§ EXERCISE AIM
Look below. Copy each line that has "dropdown" in it.

§ Collected data

+ + + + +

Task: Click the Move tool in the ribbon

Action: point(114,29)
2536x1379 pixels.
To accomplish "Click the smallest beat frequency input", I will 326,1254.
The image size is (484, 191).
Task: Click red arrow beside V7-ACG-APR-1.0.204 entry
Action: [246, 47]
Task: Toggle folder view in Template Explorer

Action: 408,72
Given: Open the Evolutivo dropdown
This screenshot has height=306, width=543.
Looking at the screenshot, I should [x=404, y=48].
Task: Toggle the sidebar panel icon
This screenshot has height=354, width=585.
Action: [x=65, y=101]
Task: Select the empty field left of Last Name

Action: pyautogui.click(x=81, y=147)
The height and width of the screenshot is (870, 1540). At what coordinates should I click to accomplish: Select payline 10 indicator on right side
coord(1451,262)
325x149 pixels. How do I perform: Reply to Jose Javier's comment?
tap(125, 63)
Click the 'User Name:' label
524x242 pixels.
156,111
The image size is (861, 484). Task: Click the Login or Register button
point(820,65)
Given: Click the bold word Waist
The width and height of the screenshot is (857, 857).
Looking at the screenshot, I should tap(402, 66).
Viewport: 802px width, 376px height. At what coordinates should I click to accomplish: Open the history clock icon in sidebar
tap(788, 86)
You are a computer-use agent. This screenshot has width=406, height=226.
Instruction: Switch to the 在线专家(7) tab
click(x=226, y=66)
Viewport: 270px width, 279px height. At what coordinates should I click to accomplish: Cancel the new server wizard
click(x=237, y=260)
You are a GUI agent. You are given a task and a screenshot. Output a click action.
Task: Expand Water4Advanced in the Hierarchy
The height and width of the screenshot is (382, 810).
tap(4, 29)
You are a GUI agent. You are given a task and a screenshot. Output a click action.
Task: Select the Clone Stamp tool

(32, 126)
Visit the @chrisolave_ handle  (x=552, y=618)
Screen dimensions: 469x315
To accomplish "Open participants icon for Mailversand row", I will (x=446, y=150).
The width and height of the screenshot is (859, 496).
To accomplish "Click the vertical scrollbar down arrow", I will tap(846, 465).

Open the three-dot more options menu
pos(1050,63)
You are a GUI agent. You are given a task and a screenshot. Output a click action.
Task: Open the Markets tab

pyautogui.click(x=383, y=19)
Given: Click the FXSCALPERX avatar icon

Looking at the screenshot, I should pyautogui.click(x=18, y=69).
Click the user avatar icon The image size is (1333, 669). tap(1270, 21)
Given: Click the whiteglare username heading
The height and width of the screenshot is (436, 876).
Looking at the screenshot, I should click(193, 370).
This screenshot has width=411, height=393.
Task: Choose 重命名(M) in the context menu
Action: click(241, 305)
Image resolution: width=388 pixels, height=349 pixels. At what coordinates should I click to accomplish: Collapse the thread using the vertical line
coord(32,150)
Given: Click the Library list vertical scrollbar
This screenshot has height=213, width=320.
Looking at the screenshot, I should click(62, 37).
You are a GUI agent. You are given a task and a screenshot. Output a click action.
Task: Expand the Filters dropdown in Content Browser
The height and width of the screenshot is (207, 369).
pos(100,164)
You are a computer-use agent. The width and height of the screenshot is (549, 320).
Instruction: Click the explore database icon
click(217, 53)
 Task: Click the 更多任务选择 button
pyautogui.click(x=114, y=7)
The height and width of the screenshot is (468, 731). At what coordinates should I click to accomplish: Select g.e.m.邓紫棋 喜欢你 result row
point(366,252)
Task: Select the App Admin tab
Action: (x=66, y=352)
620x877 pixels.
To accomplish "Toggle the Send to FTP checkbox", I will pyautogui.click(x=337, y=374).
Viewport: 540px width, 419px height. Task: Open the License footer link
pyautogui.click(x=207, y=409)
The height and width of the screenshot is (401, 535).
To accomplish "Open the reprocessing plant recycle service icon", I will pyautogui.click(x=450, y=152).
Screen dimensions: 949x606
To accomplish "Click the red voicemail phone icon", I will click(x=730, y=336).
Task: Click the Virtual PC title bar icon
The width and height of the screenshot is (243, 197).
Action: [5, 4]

+ + + + +

§ SOLUTION BELOW
Given: Open the Evolutivo dropdown
Task: Expand the Filters dropdown in Content Browser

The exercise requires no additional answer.